New blog post: Parsing Diff Output in Haskell -- Feedback appreciated

Hi everyone,

I just published a new article on my blog: Parsing Diff Output in Haskell. It describes a parser for diff output in normal, unified, and git formats using Attoparsec. You can find it at: Parsing Diff Output in Haskell | Pedro R. Borges

You may also check out my first article: A Gentle Introduction to optparse-applicative, at A Gentle Introduction to optparse-applicative | Pedro R. Borges

I would appreciate any feedback.

Regards,

Pedro R. Borges

8 Likes

Cool!

I cannot say anything about attoparsec… Last time I needed to parse something (I think it was PDF metadata) I wielded Earley — you may want to check it out. Since you have already written the grammar for the format you wish to parse (in your other blog post), it should be trivial to run Earley with this grammar. Please let me know if you try!
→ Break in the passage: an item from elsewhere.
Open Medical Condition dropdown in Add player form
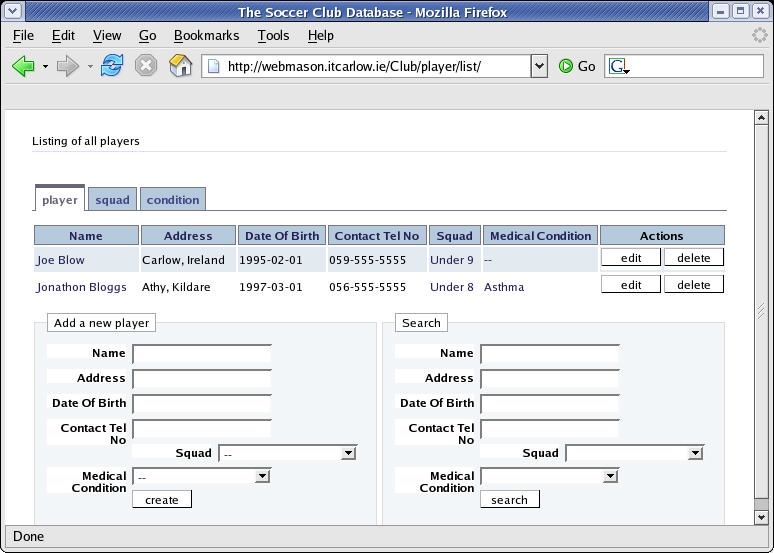Viewport: 774px width, 553px height. tap(262, 476)
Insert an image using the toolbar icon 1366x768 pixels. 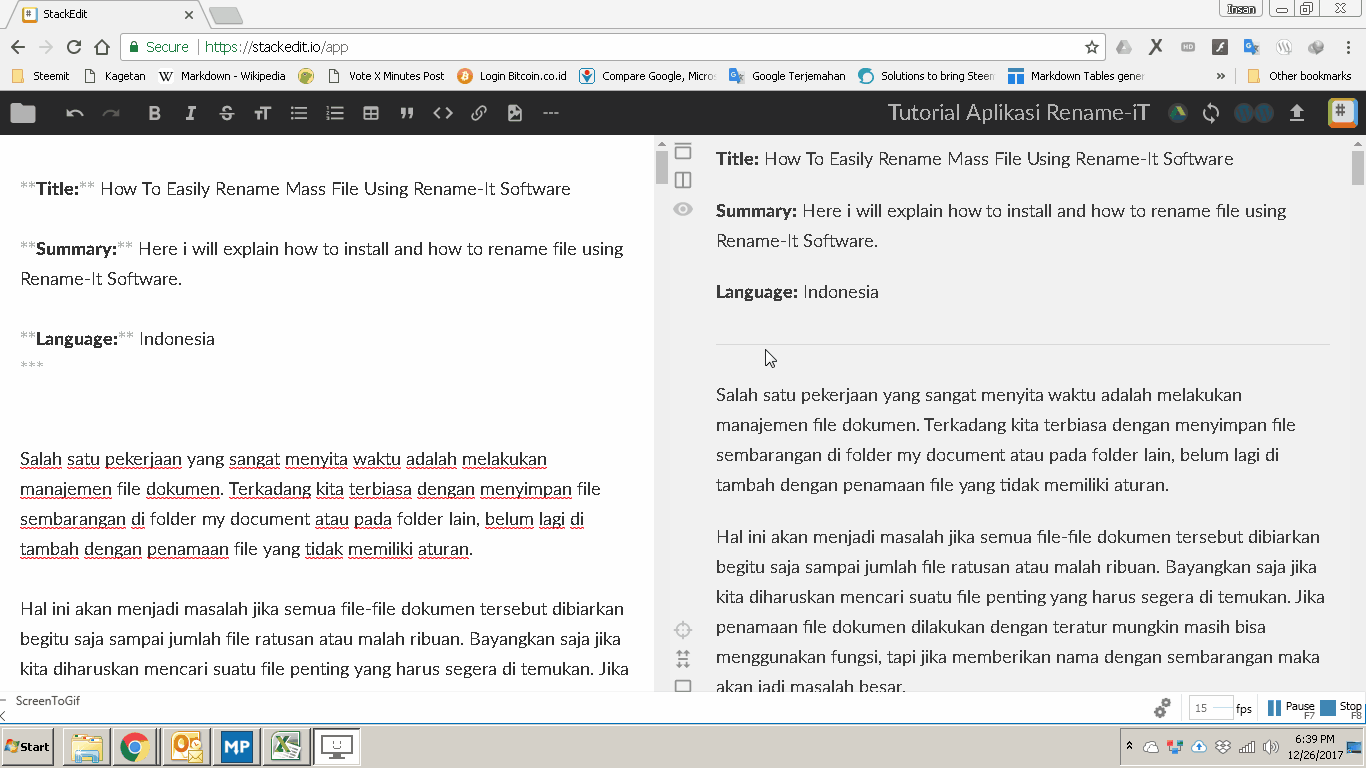(515, 113)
As for optparse-applicative, I have some notes. I often need to write a small program that accepts a handful of arguments and does something boring for me (like maybe modifying the metadata of PDF files). Since I do it often, there has grown in me some kind of a style guide. I am now going to apply that guide to your example.

These notes notwithstanding, I shall advise your guide whenever I need to explain optparse-applicative to someone. Maybe you could send it to the maintainers of optparse-applicative and see if they want to link to it from Hackage?

I think the <$> operator is harmful.

What you want to say is that there is a list. Bullet notation is good and appropriate for this task. But there is nothing privileged about the first element of this list — it does not by itself deserve a special bullet. You write <$> because you think you have to — but you do not have to. You can write pure instead.

So, for example, this code:

optionsParser =
    AppOptions
        <$> wAnswersParser
        <*> mDigitsParser
        <*> sepParser
        <*> inGroupParser
        <*> outputParser
        <*> inputParser

— Becomes:

optionsParser =
    pure AppOptions
        <*> wAnswersParser
        <*> mDigitsParser
        <*> sepParser
        <*> inGroupParser
        <*> outputParser
        <*> inputParser

I think do notation is more appropriate, because it allows you to reorder your parsers.

Why would you want to reorder your parsers? Because the order in which options show up in the help message that optparse-applicative derives automatically out of a parser depends on the order the parsers are called. With the «bullet list» notation, you are forced to keep the parsers in the same order as their outputs show up in the definition of the data type being parsed, so, if you later wish to change the order in which options show up in the help message, you will have to edit two things — the definition of the parser and the definition of the data type being parsed. This coupling is avoided with do notation.

Our example becomes:

optionsParser = do
    withAnswers ← wAnswersParser
    maxDigits ← mDigitsParser
    separation ← sepParser
    probsInGroup ← inGroupParser
    output ← outputParser
    inputFile ← inputParser
    pure AppOptions {..}

This is also helpful when you wish to define your parsers inline, because you can put any operator in there without fearing that their precedence will be weaker than or equal to that of <*>, you can freely write nested do blocks, and so on. I find that this helps when writing a bigger parser.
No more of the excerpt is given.